Figure 2: Calibration curves and chromatogram of malloapelta B.

Selection of suitable chromatographic conditions

In the course of optimizing the conditions of separation, the influence of the stationary and mobile phases were firstly investigated.

Considering the presence of benzopyrans in the herbal extraction, a little amount of formic acid was added to the mobile phase to reduce the ionization of these compounds. Different elution conditions with methanol-water, acetonitrile-water and different concentrations of formic acid in water and in organic mobile phase were compared to get the most suitable mobile phase. The results showed that best resolution and shortest analysis time were achieved when the 0.1% formic acid in ACN, and 0.1% formic acid in water system was used as mobile phase. As seen in Figure 3a, not all of the peaks but most of the main peaks include peak’s malloapeta B could be well separated by the optimum gradient elution. It is not necessary to strive for baseline separation of all components in one run, to fulfill the identification of objectives of fingerprint of herbal medicines. So the resolution of the chromatograms of Mallotus apelta sample under the optimized conditions was acceptable.

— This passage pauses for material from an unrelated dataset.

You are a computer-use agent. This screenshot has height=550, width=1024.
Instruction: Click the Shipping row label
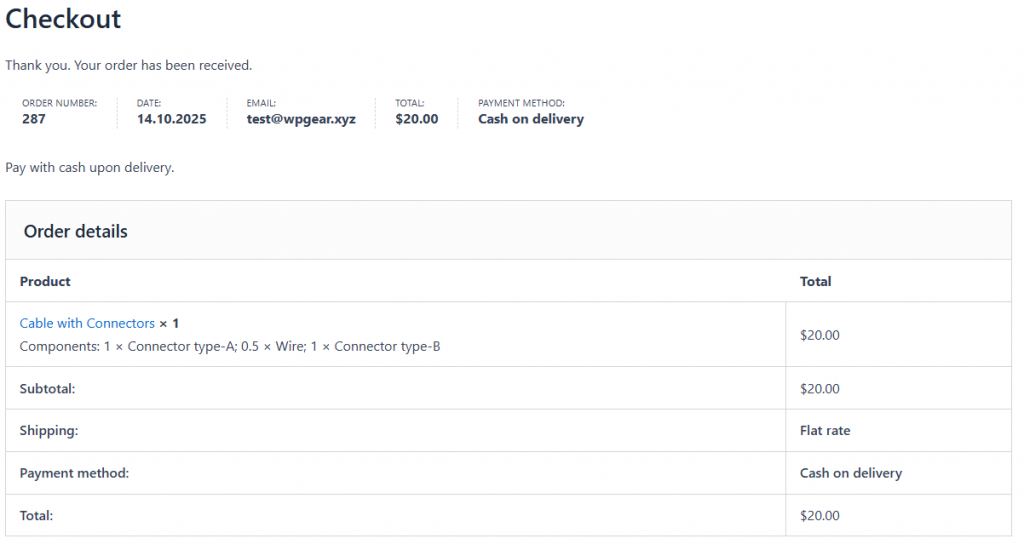[x=49, y=430]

Figure 3: a) Chromatograms of Mallotusapeltasample and b)malloapelta B sample with Zorbax Eclipse XDB C18(5µm; 4.6 × 150.0 mm I.D.) column.

Two columns (Zorbax Sil C₁₈ column with 2.5 × 250 mm i.d. 5 μm; Zorbax Eclipse XDB C₁₈ column with 4.6 × 150.0 mm i.d., 5 μm) were screened. The best selectivity and resolution can be observed on the Zorbax Eclipse XDB C₁₈ (5 μm; 4.6 × 150.0 mm I.D.) column as shown in Figure 3a. Over 18 sharp and symmetrical peaks were obtained. Column temperature was an important parameter influencing retention, selectivity, system pressure and column stability. The column temperature at 15, 25 and 35°C also were investigated and the results indicated that 35°C was the optimum temperature. Selection of detection wavelength was one of the key factors contributing to a reliable and reproducible HPLC fingerprint of Mallotus apelta. Diode array detector (DAD) was applied to select the optimum wavelength. From the 3D-plots, it was observed that the UV absorption maximum for the malloapelta B was at 254 nm (Figure 3b). Hence, 254 nm was selected as the detection wavelength.

Validation of the quantitative analysis

As shown in Figure 2, the calibration curve showed good linear regression (R²>0.9991) and the limit of detection (LOD) was less than 0.025 μg/mL per injection, indicating that this method is precise and sensitive for the quantitative evaluation of malloapleta B in Mallotus apelta sample. The current method was also utilized to analyze the quantitative of malloapelta B in Mallotus apelta sample collected in Tamdao province. In this sample, content of malloapelta B was found to be 0.2%, while other samples collected in other provinces were found to be lower than that in Tamdao province (Table 1).

Table 1:Mallotus apelta samples with indication of collection time, origin and percent of malloapelta B.

General characters and analysis MS data of the main peaks

MS spectra was recorded after the direct injection of malloapelta B, malloapelta B exhibited its most intense adduct ions under ESI positive mode; it appeared at m/z 289 [M+H]+ (Figure 4). malloapelta B do not exhibite its most intense adduct ions under ESI negative mode.

LC-MS was adopted to identify the present of malloapelta B in the chemical constituents of M. apelta. ESI in both negative and positive modes was used for the detection of malloapelta B. Positive mode ESI was found to be sensitive for malloapleta B. In the ESI-MS experiment, the molecular weight of malloaplta B was obtained (Figure 4). Then on the basic of the comparison of UV spectrum, HPLC retention time and mass spectra with the reference above. We tentatively identified and deduced the malloapelta B in the Mallotus apelta samples.

Figure 4: MS spectra of malloapelta B.

This study was financially supported by a Grant from Vietnam Academy of Science and Technology (Codes: VAST.HTQT.Belar.05/15-16).